Damit solches Lernen gelingt, braucht es Zusammenarbeit. Wenn Lehrpersonen gemeinsam planen und sich gegenseitig unterstützen, können sie Kinder viel gezielter begleiten. In einigen Schulen arbeiten zwei Lehrpersonen gleichzeitig in einer Klasse – das schafft mehr Zeit für jedes Kind. Auch Lernateliers sind ein Beispiel: Kinder aus verschiedenen Klassen arbeiten an eigenen Projekten und erhalten Unterstützung genau dort, wo sie sie brauchen. Wenn in der Schule so gearbeitet wird, entsteht eine Kultur des Miteinanders, in der jedes Kind den Platz findet, den es braucht.
Der Weg in die Zukunft
Eine neue Volksschule von 4 bis 15 Jahren ist keine ferne Vision, sondern eine notwendige Weiterentwicklung. Mit 15 oder 16 können Jugendliche Bildungsentscheide auf stabilerer Grundlage treffen – gerecht, durchdacht und mit Blick auf ihr Potenzial.
In der Schweiz gibt es bereits Beispiele: In der Stadt St. Gallen lernen Jugendliche in einigen Pilotklassen nach der 6. Klasse gemeinsam weiter. Die Erfahrungen sind positiv – deshalb soll das Modell nun ausgeweitet werden. Im Kanton Bern werden Modelle mit gemischten Klassen und unterschiedlichen Niveaus erprobt. Schritt für Schritt wächst so eine Schule, die nicht filtert, sondern fördert.
Damit solche Konzepte gelingen, braucht es gute Rahmenbedingungen:
- Heterogene Stammklassen auch in der Oberstufe, in denen Kinder Aufgaben mit verschiedenen Schwierigkeitsgraden bearbeiten. Klare Kriterien sorgen dafür, dass ein Wechsel in eine höhere Stufe jederzeit möglich bleibt.

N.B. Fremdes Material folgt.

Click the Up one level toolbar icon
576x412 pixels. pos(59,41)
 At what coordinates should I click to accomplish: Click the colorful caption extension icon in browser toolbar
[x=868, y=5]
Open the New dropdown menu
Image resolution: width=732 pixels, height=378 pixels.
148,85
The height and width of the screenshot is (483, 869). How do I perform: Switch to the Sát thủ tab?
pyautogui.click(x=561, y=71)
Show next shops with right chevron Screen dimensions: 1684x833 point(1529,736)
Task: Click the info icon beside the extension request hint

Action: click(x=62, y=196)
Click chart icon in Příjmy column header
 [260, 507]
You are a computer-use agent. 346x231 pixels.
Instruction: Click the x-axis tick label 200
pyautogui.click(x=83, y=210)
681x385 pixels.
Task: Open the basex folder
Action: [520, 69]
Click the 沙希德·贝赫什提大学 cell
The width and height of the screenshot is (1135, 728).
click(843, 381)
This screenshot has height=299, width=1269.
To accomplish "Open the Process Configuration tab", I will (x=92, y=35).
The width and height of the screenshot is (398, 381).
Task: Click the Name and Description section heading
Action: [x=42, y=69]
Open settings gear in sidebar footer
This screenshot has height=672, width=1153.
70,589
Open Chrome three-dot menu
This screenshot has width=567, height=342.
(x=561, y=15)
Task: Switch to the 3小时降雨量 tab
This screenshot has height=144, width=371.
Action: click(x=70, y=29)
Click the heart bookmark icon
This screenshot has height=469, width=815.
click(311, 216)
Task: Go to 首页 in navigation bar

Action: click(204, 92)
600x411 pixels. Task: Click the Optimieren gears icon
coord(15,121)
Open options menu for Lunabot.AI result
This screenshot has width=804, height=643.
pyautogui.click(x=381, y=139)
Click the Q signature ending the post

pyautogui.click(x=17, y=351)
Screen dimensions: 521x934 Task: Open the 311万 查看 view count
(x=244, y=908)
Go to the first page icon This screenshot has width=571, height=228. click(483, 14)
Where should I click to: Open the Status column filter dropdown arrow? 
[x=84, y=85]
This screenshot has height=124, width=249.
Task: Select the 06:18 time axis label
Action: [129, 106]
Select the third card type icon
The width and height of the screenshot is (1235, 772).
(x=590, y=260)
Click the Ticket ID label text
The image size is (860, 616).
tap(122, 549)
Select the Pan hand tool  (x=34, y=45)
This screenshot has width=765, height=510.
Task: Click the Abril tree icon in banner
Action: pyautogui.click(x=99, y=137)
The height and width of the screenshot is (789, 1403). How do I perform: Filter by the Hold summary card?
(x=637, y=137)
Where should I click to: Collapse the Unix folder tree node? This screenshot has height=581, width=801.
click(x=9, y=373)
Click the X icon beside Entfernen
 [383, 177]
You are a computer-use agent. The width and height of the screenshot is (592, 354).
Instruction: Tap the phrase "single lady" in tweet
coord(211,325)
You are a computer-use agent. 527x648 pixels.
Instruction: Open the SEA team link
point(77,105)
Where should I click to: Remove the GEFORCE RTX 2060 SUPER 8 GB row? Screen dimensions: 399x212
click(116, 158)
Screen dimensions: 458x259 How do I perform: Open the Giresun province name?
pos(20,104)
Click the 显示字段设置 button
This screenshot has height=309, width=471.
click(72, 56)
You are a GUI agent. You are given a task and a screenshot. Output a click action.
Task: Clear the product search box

- Gemeinsame Verantwortung von Gemeinden und Kantonen, die Schulen mit gezielten Ressourcen, verbindlichen Leitlinien und Evaluationen unterstützen.
- Rechtliche Anpassungen auf kantonaler Ebene, damit ein selektionsfreier Übertritt bis 15 möglich wird und Zeugnis- sowie Übertrittsregeln entsprechend angepasst werden.
Eltern, Lehrpersonen, Politik und Wirtschaft tragen dabei gemeinsam Verantwortung. Wenn wir miteinander im Gespräch bleiben und auf Forschung wie auf Erfahrung hören, schaffen wir eine Schule, die Kinder stark macht – für ihre Zukunft und die unserer Gesellschaft.
Unser Ansinnen als Verband der Schulleitungen ist klar: Wir wollen eine neue Volksschule, die fördert statt filtert. Gemeinsam gehen wir Schritt für Schritt vorwärts – mit Verantwortung, Augenmass und dem Ziel, die Schule der Zukunft für die Talente unserer Kinder zu gestalten.